Even after Mookie helped burn it down in the movie’s riot scene, the set for Sal’s was such an improvement, Williams remembers, that the residents didn’t want it carted away. No such luck. “Here’s the reality,” Lee says. “Film crews come in. They shoot, then they leave. The last day of filming, we made a brass plaque saying, ON THESE DATES DO THE RIGHT THING WAS SHOT HERE. And somebody dug it up. It was gone! Didn’t last a week!”

Lee is now sitting on one of the bollards protecting the fire hydrant in front of Williams’s apartment. This is “the hydrant,” Lee announces.

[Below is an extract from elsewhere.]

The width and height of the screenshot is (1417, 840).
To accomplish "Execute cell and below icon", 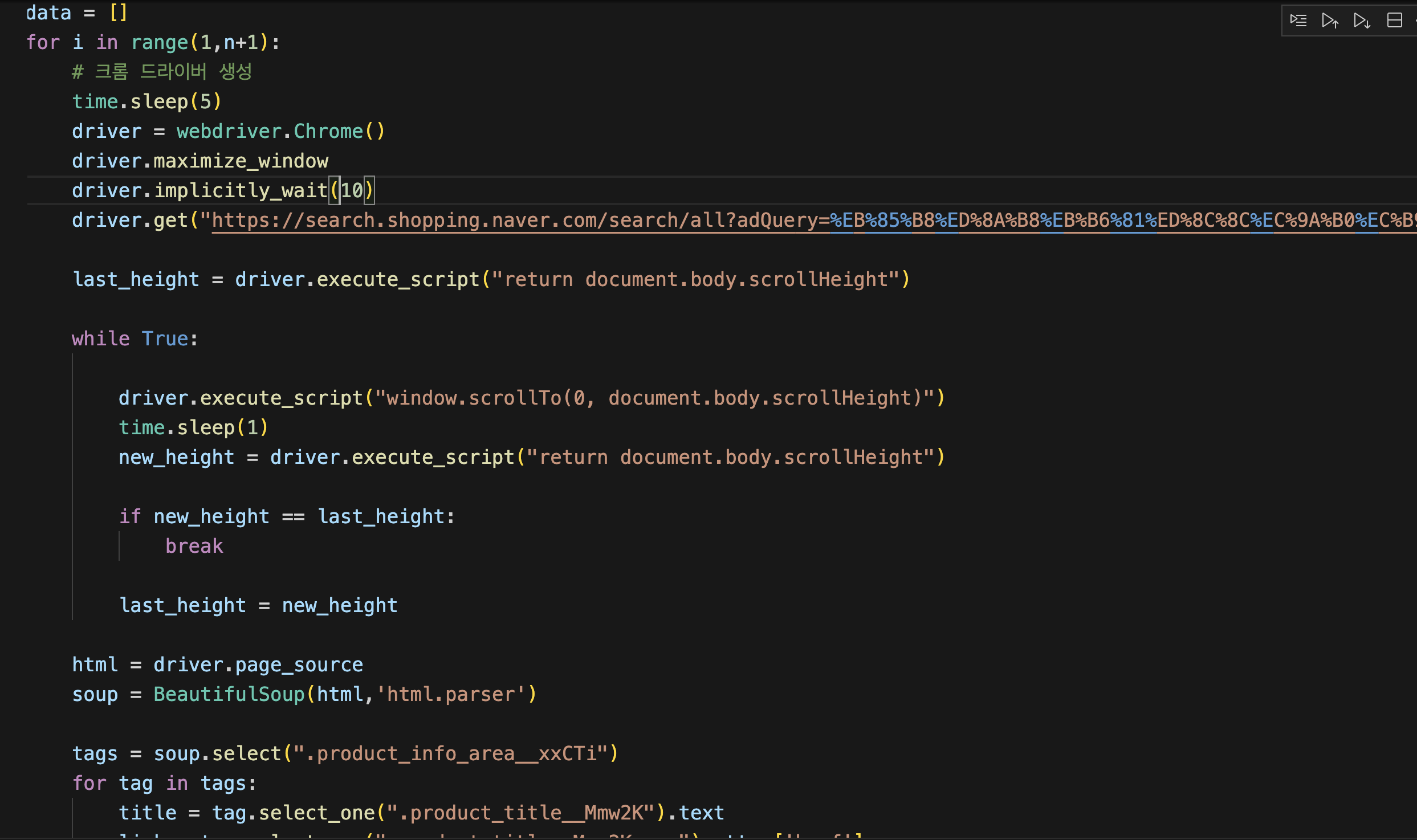I will (1362, 21).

The one used in the movie to cool off the block’s residents and then to douse some prick Italian’s classic car. “Remember that scene? Let me show you.” Excited, Lee cups his hands and demonstrates. “So you get a beer can or a soup can. You gotta scrape the can on both sides on the sidewalk and then it comes off, the top and the bottom, and then you put it over the water, and it shoots out. That’s how we kept cool. And we don’t call them fire hydrants. We call them Johnny pumps. Somebody always had a wrench for opening the hydrant. And then the cops come and everybody would run.”

Today, Edward “Bernard” Weston, a 75-year-old retired construction worker, is watching the street from Ruby Dee’s place; Lee asks him to come down and help jog his memory. At the time, Weston lived in the building beside Mother Sister’s, until he got evicted so the landlord could renovate. He moved next door and has been there ever since. What he remembers most about the filming, he says, was feeling trapped. “If you were out of the block, they wouldn’t let you back on the block until they finished filming.” Other than that, “I wasn’t paying no strict attention to it because I wasn’t making no money from it.”

It’s time to go. Williams watches Lee pull away in his SUV. “He’s Hollywood,” Williams says. “I don’t think he could make a film like Do the Right Thing or Bamboozled today. I’m not knocking him or anything, but he’s gained about twenty pounds. He was tiny! I remember shaking his hand. I thought I was going to break him.” Williams says he thinks it would be a nice thing for the neighborhood if Lee replaced that plaque. “He can make another one. He can afford it.”